PROBLEM DETAILS> Reproduce the records verbatim, from the first line through the line containing "Click holiday_effect null", inclusive.

DATA FOR THE TASK>
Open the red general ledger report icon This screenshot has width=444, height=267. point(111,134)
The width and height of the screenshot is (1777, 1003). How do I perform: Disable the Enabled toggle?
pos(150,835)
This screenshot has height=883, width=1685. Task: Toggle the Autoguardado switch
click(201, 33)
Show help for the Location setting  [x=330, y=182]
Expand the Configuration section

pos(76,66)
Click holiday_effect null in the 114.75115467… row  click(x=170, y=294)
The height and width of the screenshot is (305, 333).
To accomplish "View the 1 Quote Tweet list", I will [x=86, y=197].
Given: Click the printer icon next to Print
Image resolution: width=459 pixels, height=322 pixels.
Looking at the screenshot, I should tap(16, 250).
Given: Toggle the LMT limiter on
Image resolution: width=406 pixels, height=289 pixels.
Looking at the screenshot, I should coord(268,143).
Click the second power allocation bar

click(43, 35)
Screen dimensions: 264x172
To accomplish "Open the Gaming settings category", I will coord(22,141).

OUTPUT FOR THIS EXERCISE>
Open the red general ledger report icon This screenshot has width=444, height=267. point(111,134)
The width and height of the screenshot is (1777, 1003). How do I perform: Disable the Enabled toggle?
pos(150,835)
This screenshot has height=883, width=1685. Task: Toggle the Autoguardado switch
click(201, 33)
Show help for the Location setting  [x=330, y=182]
Expand the Configuration section

pos(76,66)
Click holiday_effect null in the 114.75115467… row  click(x=170, y=294)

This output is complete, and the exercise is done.